Americans are flocking to Canada to take advantage of the exchange rate in our loonie with record-breaking deals on shopping, hotels and more. But what about travellers looking to go south for the winter, or even just visit friends and family in the U.S.? Many Canadians are opting for domestic travel where they can get more bang for their buck, but for those still looking to travel to the U.S. without going into debt, these five tips will help save money before, during and after their trip.
1. Find businesses that offer discounts for Canadians or the Canadian dollar at par
Canadians are America's greatest customers; in 2014 they topped the charts with 23 million visits to the U. S. So with the Canadian dollar dropping drastically, many businesses and even entire cities have been motivated to come up with ways to entice Canadians to keep travelling down south despite the increase in costs associated with U.S. travel.
- Cities like Scottsdale, Arizona are encouraging Canadians to continue visiting by offering discounts on resort packages, tours, shopping and more with their "Get Some Loonie Love" campaign: http://www.experiencescottsdale.com/loonie-love/
- Hotels, ski resorts and restaurants all over the country are offering discounts to Canadians who show their passports. Check out www.canadaatpar.com for a list of participating businesses.
- Until April 30th, Myrtle Beach is offering discounts of up to 55% for Canadians. Their "Dollar for Dollar" deals are their way of evening out the U.S. and Canadian dollars. Longer stays of 5-7 days will come with the biggest discounts. http://www.visitmyrtlebeach.com/hotels/deals/can-am/
2. Get a credit card that has no foreign transaction fees
Whether you're short on time to exchange your colourful Canadian cash for some crisp green singles, or you just can't stomach the idea of losing over 35% of your money in one go at the bank, credit cards will always be there to help you out when travelling to the U.S. Unfortunately, they will also be there to collect 2.5%-3% of what you've spent - something you may not think about until after you've returned from your trip.
Here, you will find a list of Canadian credit cards that do not charge foreign transaction fees. Just one less thing to worry about.
3. Visit states that don't charge any sales tax
If you haven't discovered this already, you're in for a pleasant surprise. In certain places in the U.S., the price tag on a product actually corresponds to the exact amount of money you must exchange in order to buy that product. That's right - no more calculating extra charges on your purchases in these states that have NO SALES TAX!
Delaware, Oregon, Montana and New Hampshire are sales tax-free, while Alaska has an optional retail-level tax (averaging out to 1.69% tax on purchases.)
Certain states, such as Washington, have an optional sales tax exemption for non-residents living in areas with sales tax below three percent. Residents of Alberta, Yukon Territory, Northwest Territories, and Nunavut are all eligible for this exemption.
4. Choose an all-inclusive travel package
One of the easiest ways to spend more money than you intended, especially when it comes to currency exchange rates, is on unexpected travel expenses.
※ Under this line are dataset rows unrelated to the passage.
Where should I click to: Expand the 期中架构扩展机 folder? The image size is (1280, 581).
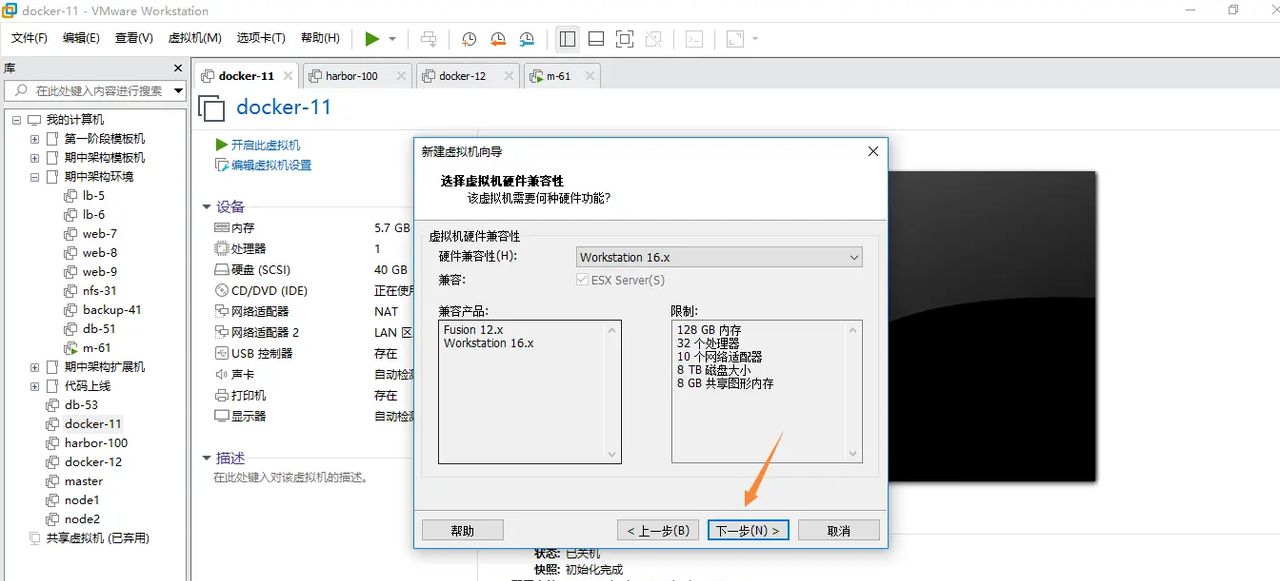pos(33,366)
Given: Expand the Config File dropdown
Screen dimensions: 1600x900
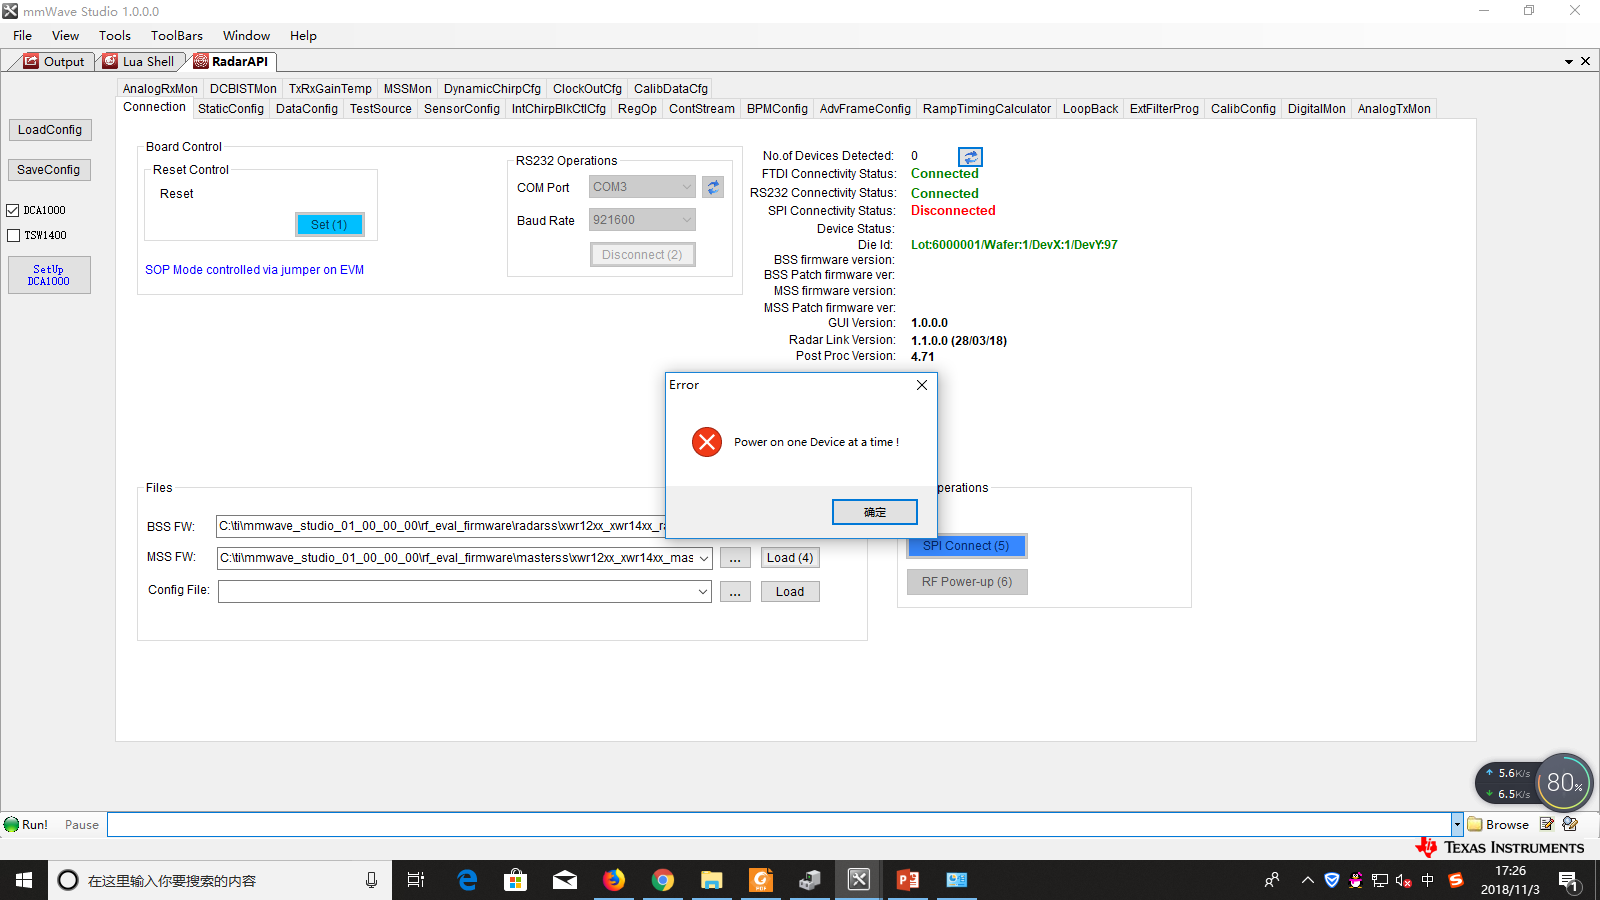Looking at the screenshot, I should point(704,592).
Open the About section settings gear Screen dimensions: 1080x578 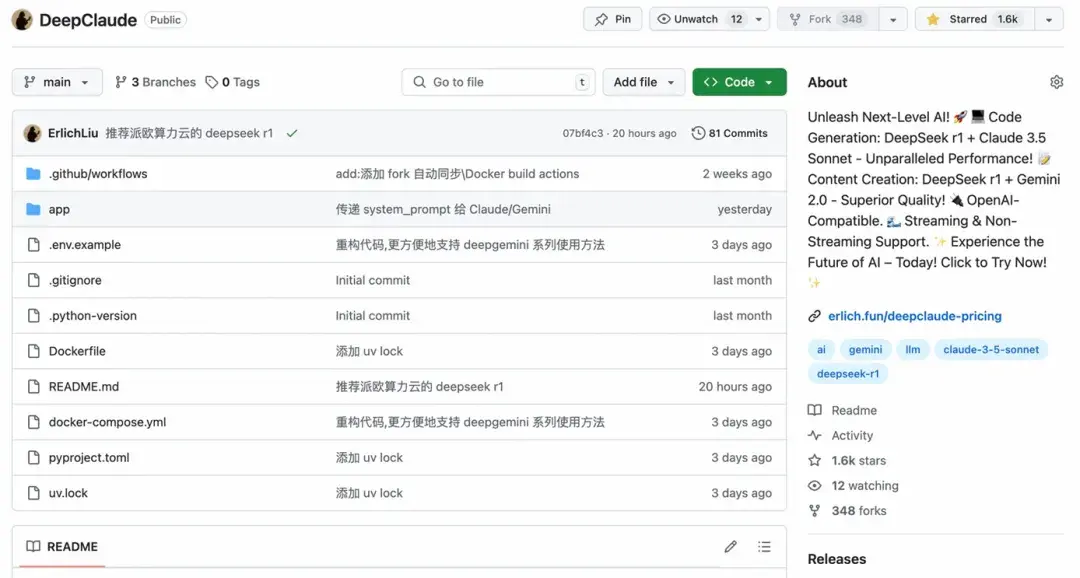[1056, 82]
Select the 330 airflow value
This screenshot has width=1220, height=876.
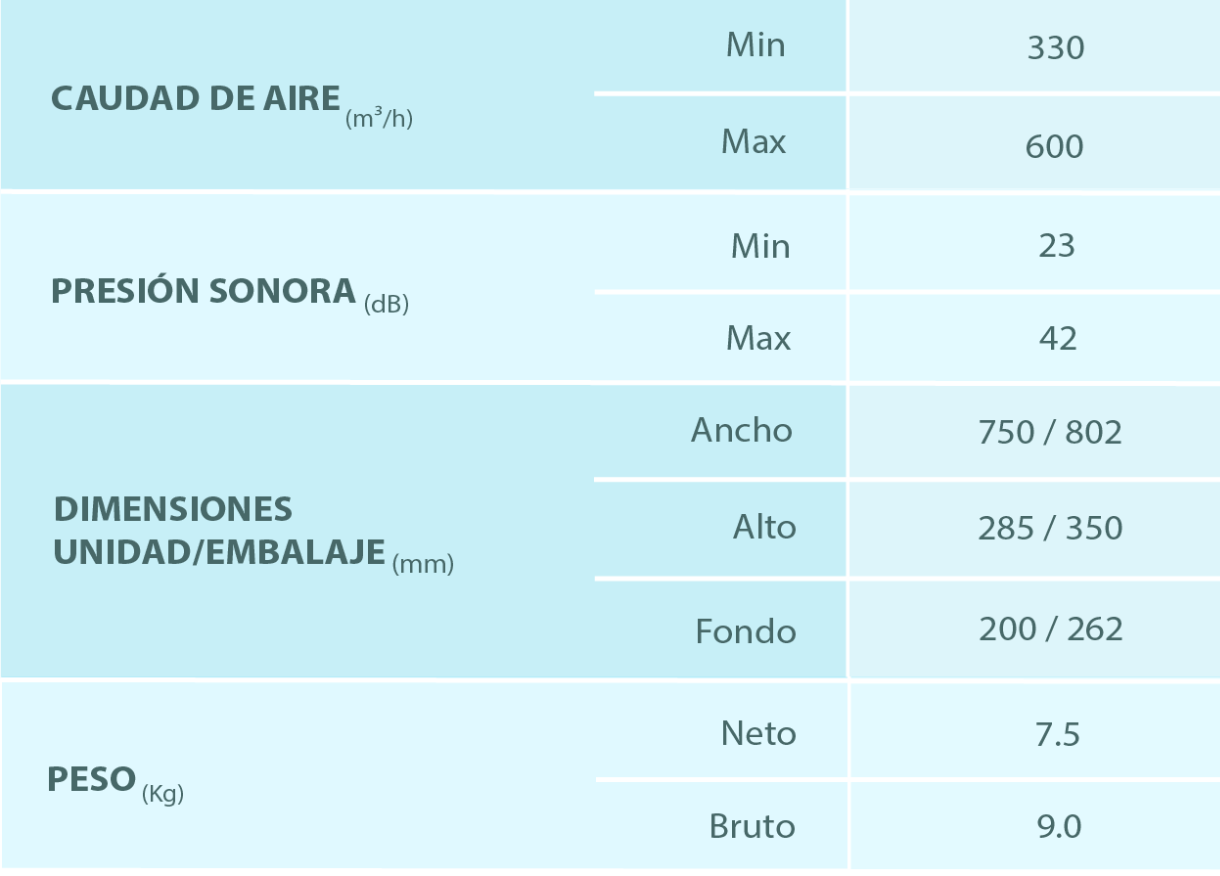tap(1055, 48)
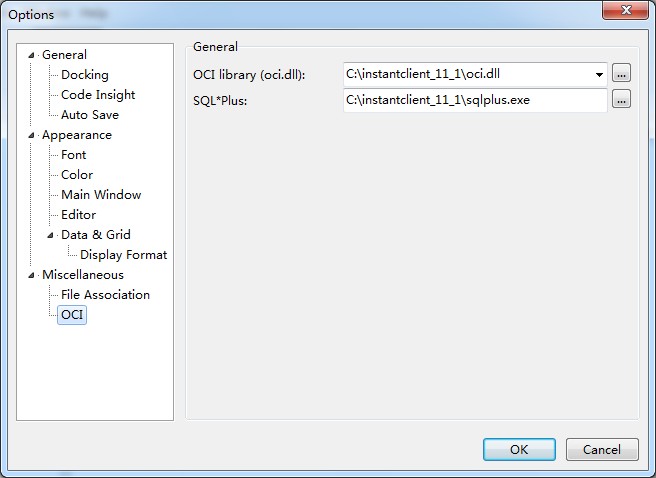The height and width of the screenshot is (478, 656).
Task: Open Color settings in tree
Action: coord(76,175)
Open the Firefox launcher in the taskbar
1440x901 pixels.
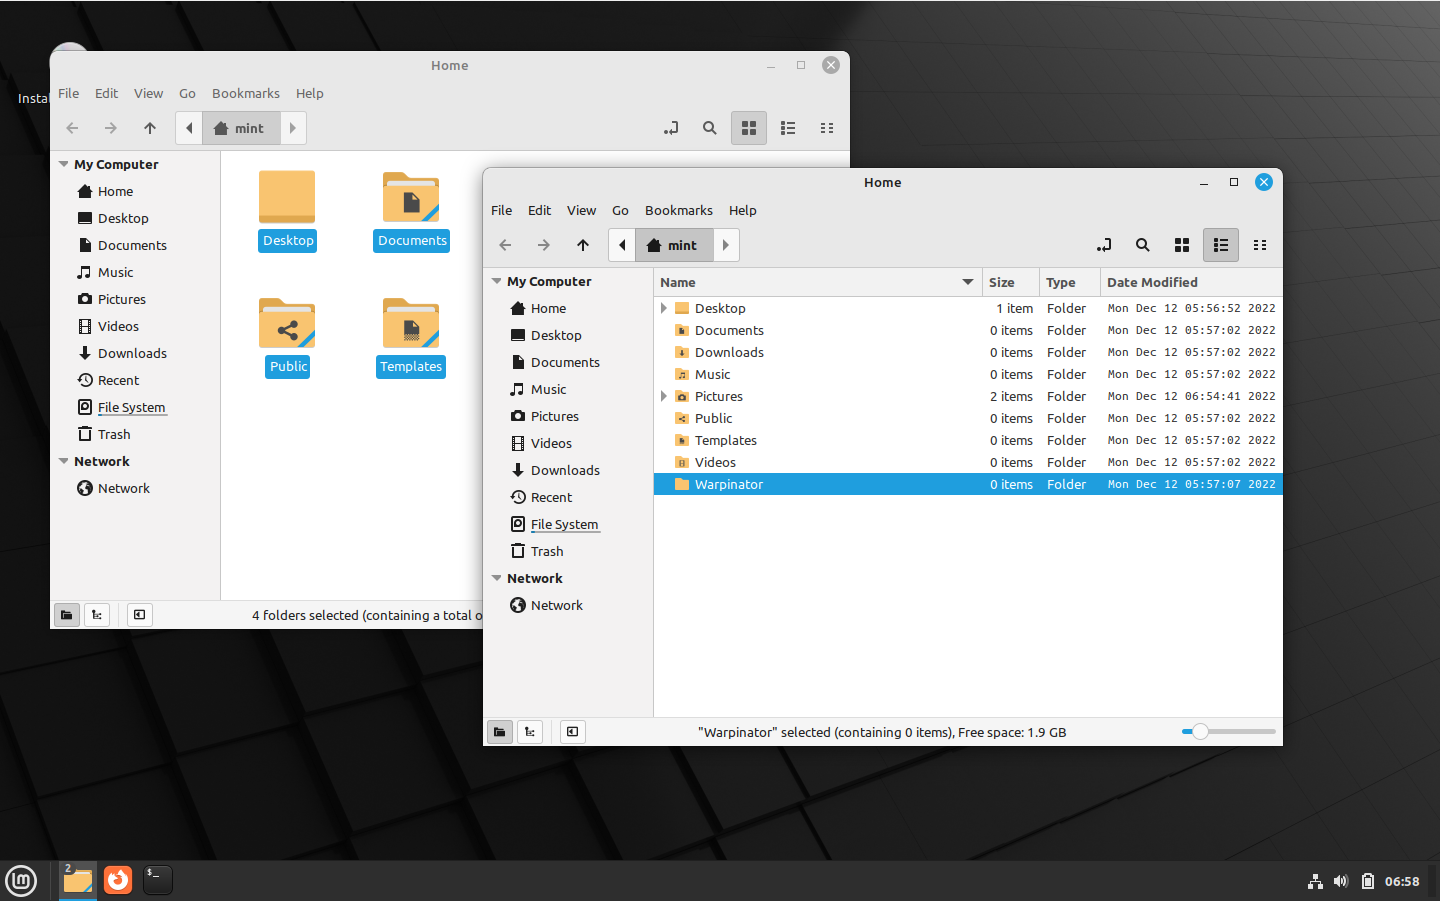click(x=118, y=880)
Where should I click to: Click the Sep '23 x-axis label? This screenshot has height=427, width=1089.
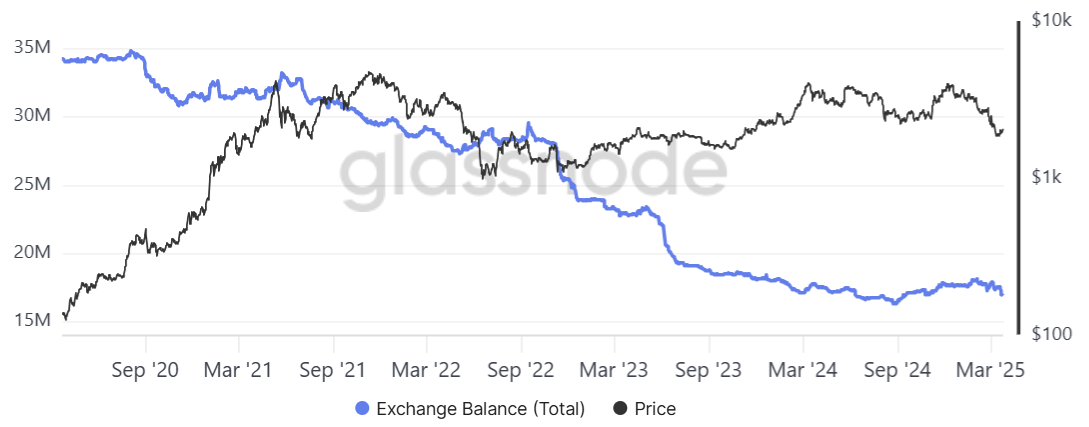tap(710, 371)
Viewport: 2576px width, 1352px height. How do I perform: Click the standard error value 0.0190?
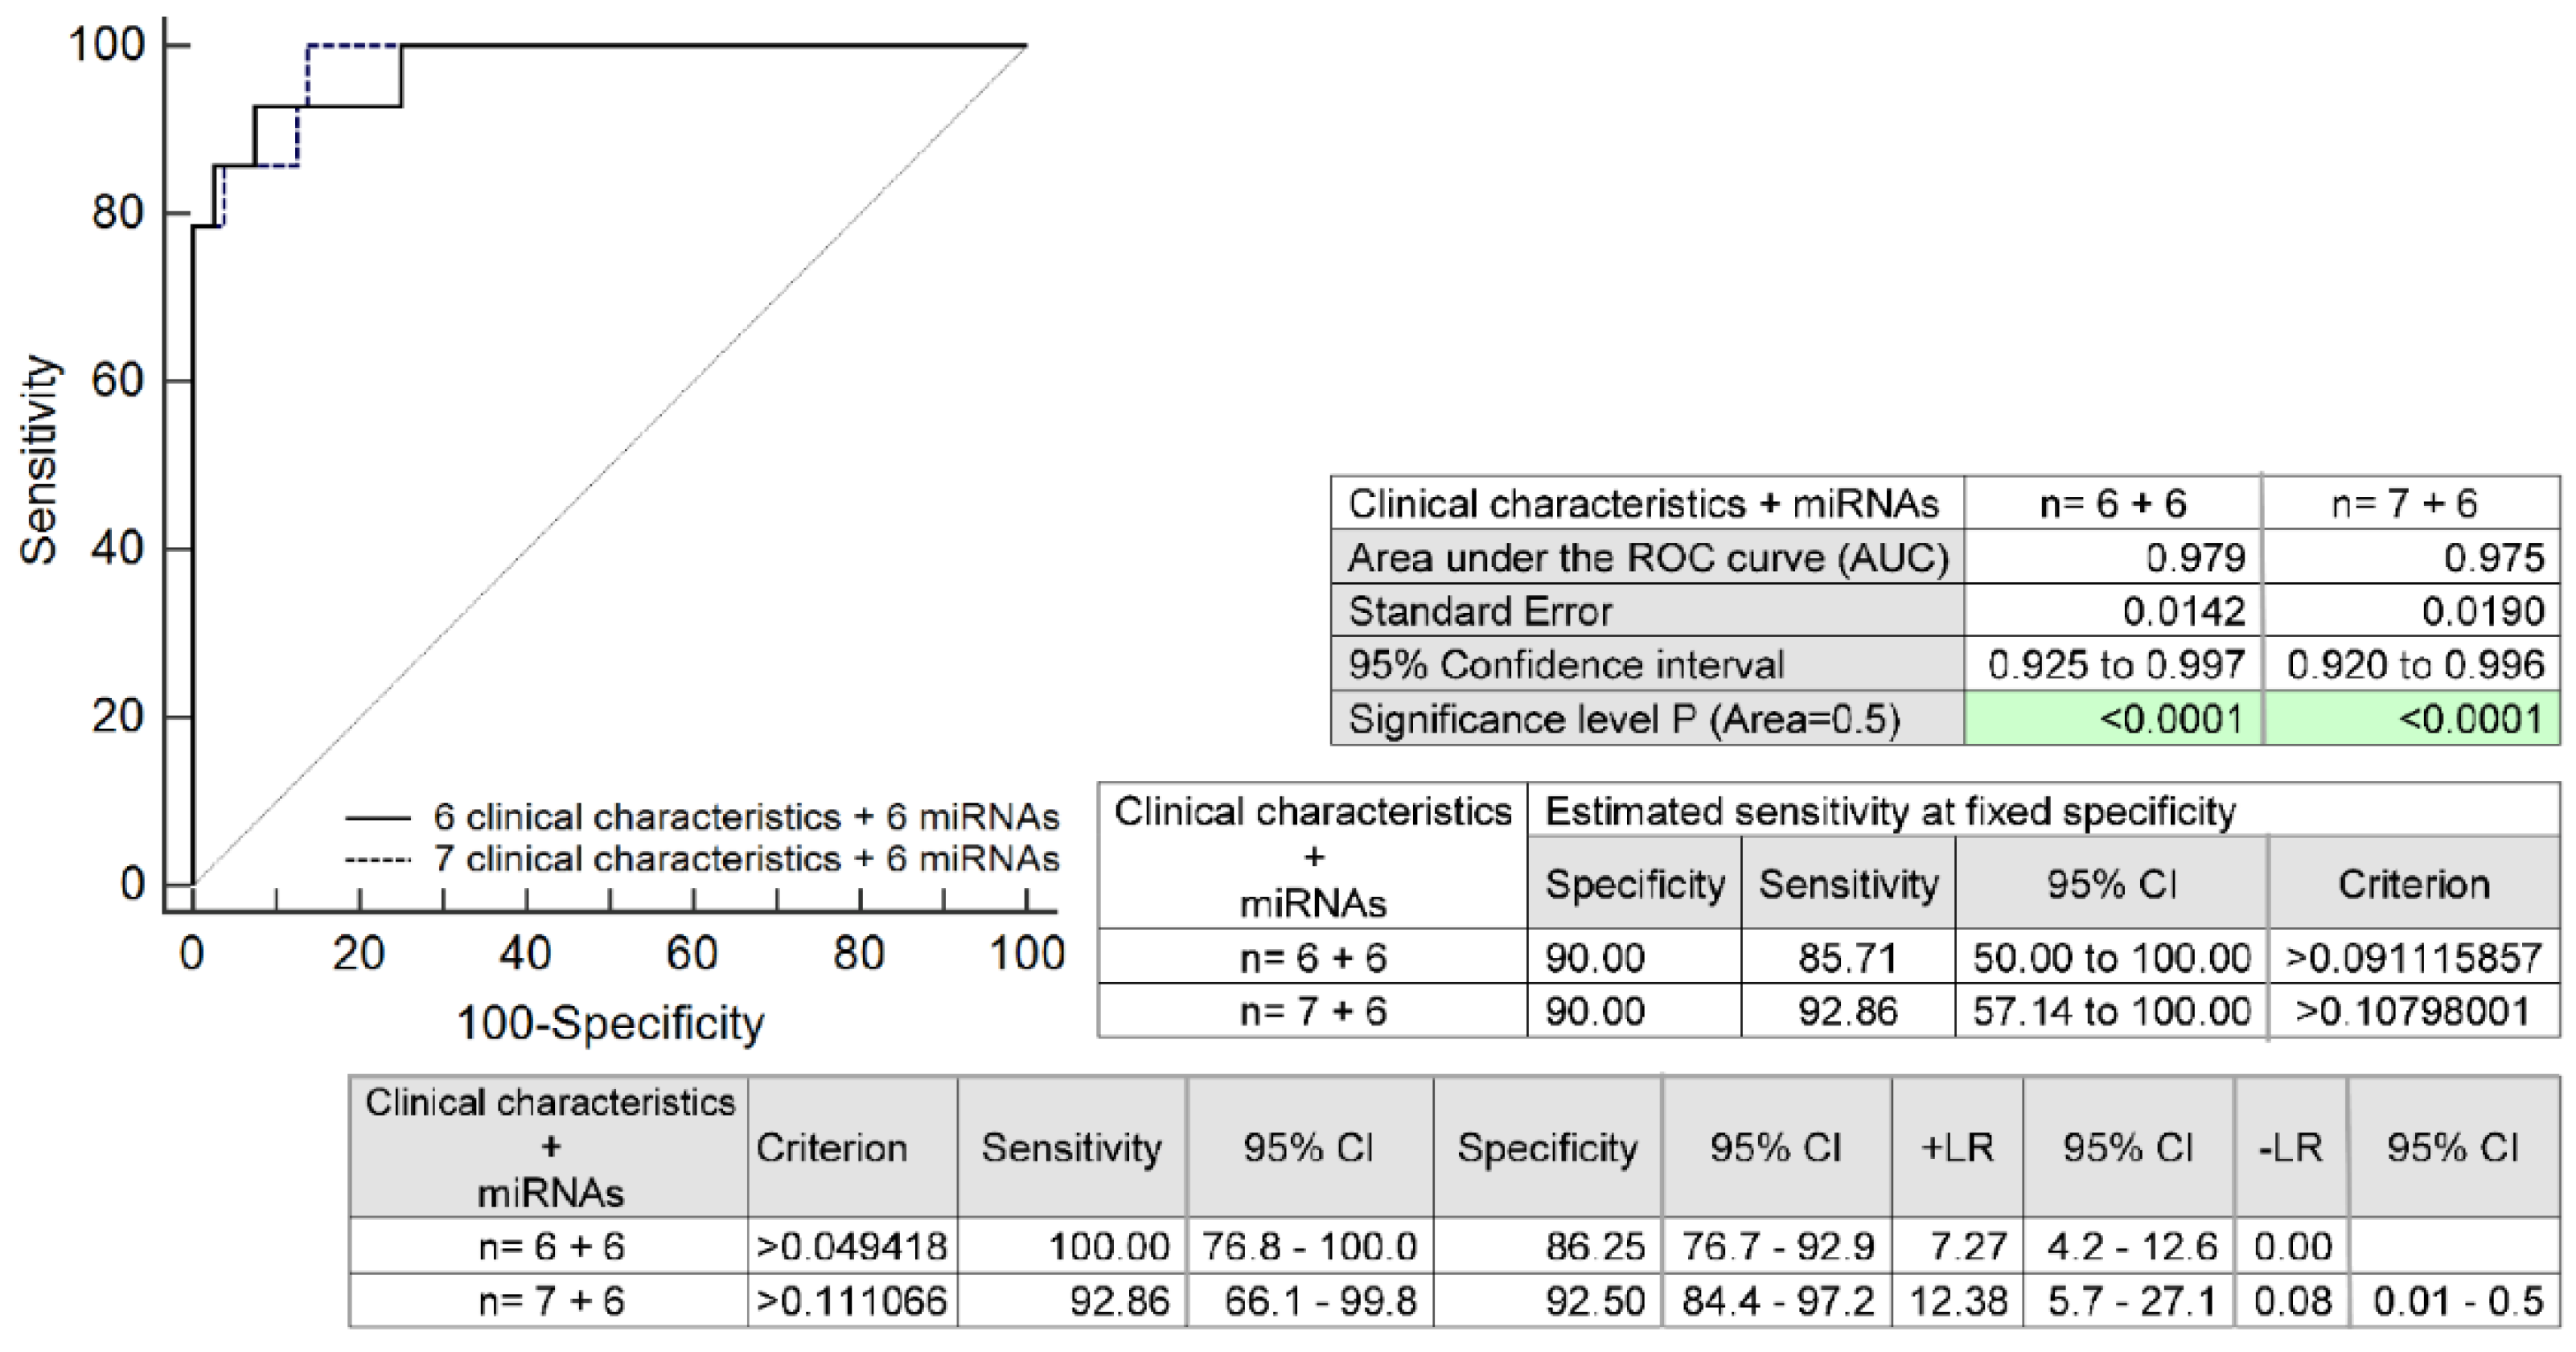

With an all-inclusive vacation package, you can pay for almost the entire trip using Canadian money without having to worry about extra costs.
Check out these 5 tips for booking an all-inclusive vacation from Reader's Digest: http://www.readersdigest.ca/travel/budget-travel/5-tips-booking-all-inclusive-vacation/
5. Join the Canadian Snowbird Association
The Canadian Snowbird Association is a group that advocates for the rights and benefits of Canadian travellers. The 25$ yearly membership comes with many benefits, including access to a pooled fund where U.S. dollars can be bought at a preferred exchange rate every month.